Texte fourni:
---------------

Sous le château beaujolais, la cave… Et quelles caves ! Véritables monuments, elles sont aussi prestigieuses que les nobles demeures qui les abritent, et composent la partie cachée d’un patrimoine architectural remarquable, lié à l’enrichissement des propriétés viticoles au fil des siècles.
De Saint-Amour jusqu’aux proches parages de Lyon, le gamay est chez lui, dans un décor de collines douces et de routes flâneuses qui sinuent entre climats choisis et crus fameux. La vigne y habille des paysages profondément humanisés et sert d’écrin à d’innombrables châteaux, qui témoignent de la forte empreinte de l’histoire dans ces terroirs. Que ce soit vers le nord dans la région des crus en majesté, ou vers le sud dans le pays des Pierres dorées, ou entre les deux, où se déroule le ruban fertile des beaujolais-villages, partout l’harmonie entre la nature et le bâti, la très ancienne alliance entre la vigne et les vieilles pierres font le charme ininterrompu de ces campagnes souriantes.
Si le château en Beaujolais est la plus belle parure du vignoble, il offre aussi, aux vins de son domaine, le plus somptueux des logements, dans la pénombre odorante de ses caves monumentales, aux allures de basiliques souterraines.
Caves et cuvages, cuviers et caveaux
Sous d’antiques charpentes ou d’admirables voûtes séculaires se trament les mystères du vin, au fil de ses métamorphoses successives : l’alchimie commence, au soir des vendanges, dans le « cuvage », antichambre de la cave. Le cuvage, terme régionaliste, désigne en Beaujolais ce qu’ailleurs on appelle un cuvier : local de fabrication du vin, il abrite les pressoirs et les cuves, où vont se faire les fermentations. Plusieurs anciens domaines ont conservé un imposant pressoir à écureuil : ce genre de pressoir, datant de la fin du XVIIIe siècle et typique du Beaujolais, présente une roue verticale que le pressureur fait tourner en avançant, comme un écureuil fait tourner la roue de sa cage. Cette roue en entraîne une seconde, horizontale, faisant descendre de gros madriers de bois qui écrasent le raisin. À cause des dimensions de ce type de pressoirs, les cuvages étaient construits avec de hautes charpentes en bois, souvent de très belle facture.

---------------

Données recueillies:

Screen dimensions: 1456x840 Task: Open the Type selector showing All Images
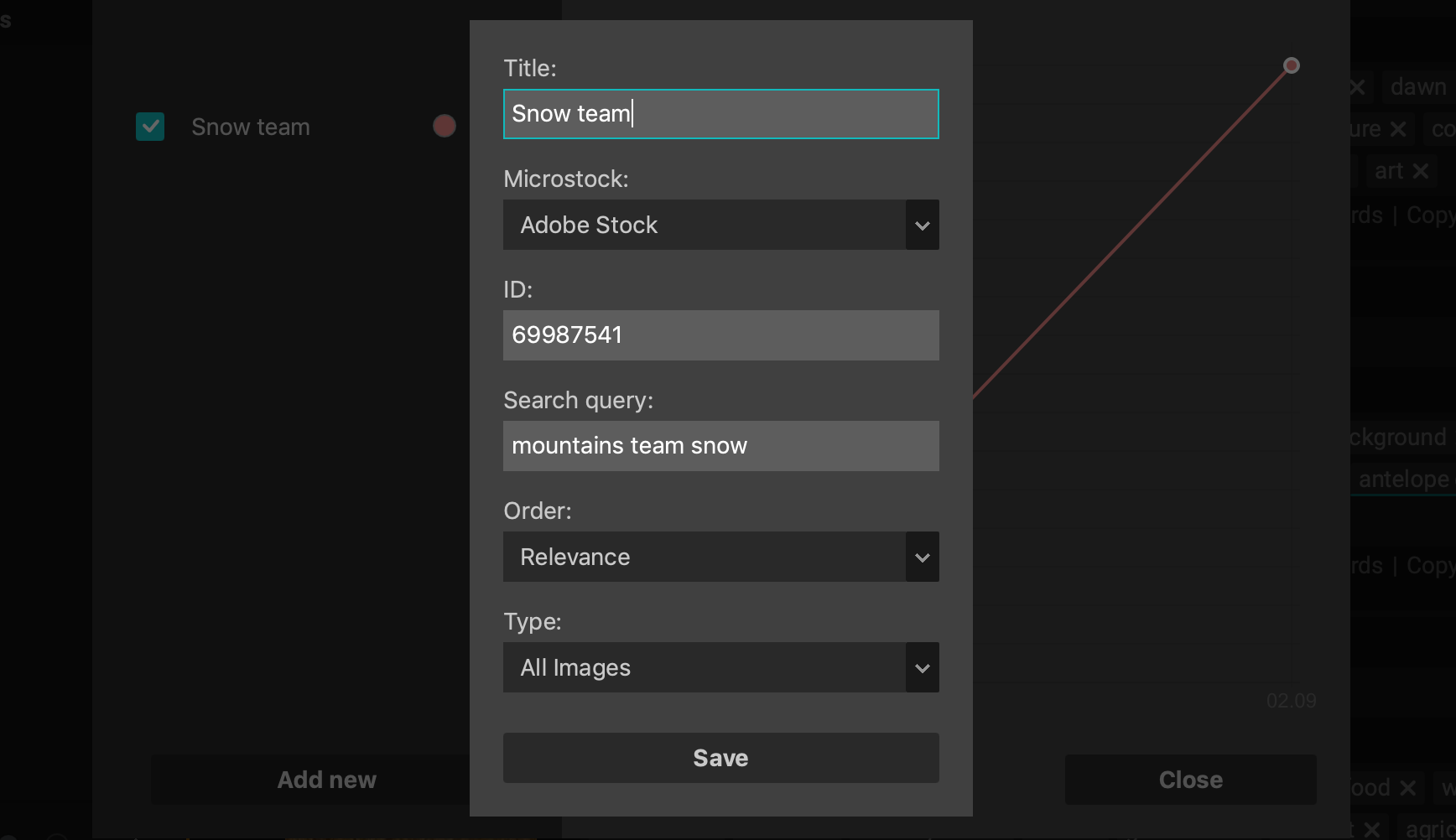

---------------

Consignes et exercices:
1 – Restituez le passage du texte sur les caves du Beaujolais allant de « De Saint-Amour jusqu’aux » jusqu'à « ces campagnes souriantes. ».
2 – Résumez en deux phrases le texte sur les châteaux et les caves du Beaujolais.
Pour répondre, fondez-vous exclusivement sur le texte fourni.

Corrigés des exercices:
1 –
De Saint-Amour jusqu’aux proches parages de Lyon, le gamay est chez lui, dans un décor de collines douces et de routes flâneuses qui sinuent entre climats choisis et crus fameux. La vigne y habille des paysages profondément humanisés et sert d’écrin à d’innombrables châteaux, qui témoignent de la forte empreinte de l’histoire dans ces terroirs. Que ce soit vers le nord dans la région des crus en majesté, ou vers le sud dans le pays des Pierres dorées, ou entre les deux, où se déroule le ruban fertile des beaujolais-villages, partout l’harmonie entre la nature et le bâti, la très ancienne alliance entre la vigne et les vieilles pierres font le charme ininterrompu de ces campagnes souriantes.

2 – Dans le Beaujolais, de Saint-Amour aux abords de Lyon, la vigne entoure d'innombrables châteaux dont les caves monumentales, aussi prestigieuses que les demeures qui les abritent, logent les vins du domaine. La fabrication du vin commence dans le cuvage, qui abrite pressoirs et cuves, et plusieurs anciens domaines ont conservé un pressoir à écureuil de la fin du XVIIIe siècle, dont les dimensions imposaient aux cuvages de hautes charpentes en bois.